→ **Exercise details**:
Copy every line of the data that includes the string "agent".
(Beginning of Material to process)
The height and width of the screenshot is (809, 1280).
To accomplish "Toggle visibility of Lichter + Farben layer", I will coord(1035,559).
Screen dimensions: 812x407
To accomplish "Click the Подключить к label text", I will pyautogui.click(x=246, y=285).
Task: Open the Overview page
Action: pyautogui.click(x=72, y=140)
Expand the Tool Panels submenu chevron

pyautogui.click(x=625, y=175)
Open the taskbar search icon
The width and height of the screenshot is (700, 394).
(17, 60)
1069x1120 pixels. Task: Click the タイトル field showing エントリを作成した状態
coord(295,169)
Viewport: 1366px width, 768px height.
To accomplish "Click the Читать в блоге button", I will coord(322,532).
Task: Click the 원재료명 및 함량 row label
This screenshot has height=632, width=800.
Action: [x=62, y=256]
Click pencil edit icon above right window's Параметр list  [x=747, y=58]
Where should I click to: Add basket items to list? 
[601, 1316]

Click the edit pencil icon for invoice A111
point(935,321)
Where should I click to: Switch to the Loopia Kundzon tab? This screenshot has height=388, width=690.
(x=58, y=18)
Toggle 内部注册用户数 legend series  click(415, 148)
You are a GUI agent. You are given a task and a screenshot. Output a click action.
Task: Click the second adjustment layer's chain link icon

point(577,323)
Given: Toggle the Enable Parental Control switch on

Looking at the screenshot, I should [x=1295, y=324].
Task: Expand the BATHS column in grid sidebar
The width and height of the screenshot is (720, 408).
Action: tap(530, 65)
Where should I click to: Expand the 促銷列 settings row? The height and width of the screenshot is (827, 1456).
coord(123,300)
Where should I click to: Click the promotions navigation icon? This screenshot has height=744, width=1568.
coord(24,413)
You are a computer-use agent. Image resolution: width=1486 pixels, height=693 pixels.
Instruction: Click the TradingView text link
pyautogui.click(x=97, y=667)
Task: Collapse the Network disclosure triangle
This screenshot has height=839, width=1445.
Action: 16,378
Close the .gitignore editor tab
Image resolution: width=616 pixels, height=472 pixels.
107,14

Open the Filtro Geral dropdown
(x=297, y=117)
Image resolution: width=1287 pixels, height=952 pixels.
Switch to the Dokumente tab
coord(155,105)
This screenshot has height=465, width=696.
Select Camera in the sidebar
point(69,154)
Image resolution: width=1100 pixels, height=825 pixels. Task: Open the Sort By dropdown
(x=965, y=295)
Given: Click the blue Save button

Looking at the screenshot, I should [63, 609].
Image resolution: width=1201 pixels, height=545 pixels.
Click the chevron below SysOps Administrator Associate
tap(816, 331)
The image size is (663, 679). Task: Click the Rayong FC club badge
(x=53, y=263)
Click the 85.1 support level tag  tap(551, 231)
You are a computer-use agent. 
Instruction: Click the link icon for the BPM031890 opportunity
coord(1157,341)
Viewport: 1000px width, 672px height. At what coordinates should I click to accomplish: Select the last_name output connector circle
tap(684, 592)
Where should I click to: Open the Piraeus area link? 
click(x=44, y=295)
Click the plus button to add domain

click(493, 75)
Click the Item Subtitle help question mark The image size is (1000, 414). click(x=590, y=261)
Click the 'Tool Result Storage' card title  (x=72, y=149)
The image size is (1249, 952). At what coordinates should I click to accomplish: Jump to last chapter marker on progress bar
(End of Material to process)
→ **Answer section**:
You are a GUI agent. You are given a task and a screenshot. Output a click action.
You are a computer-use agent. Image resolution: width=1486 pixels, height=693 pixels.
You are a computer-use agent. 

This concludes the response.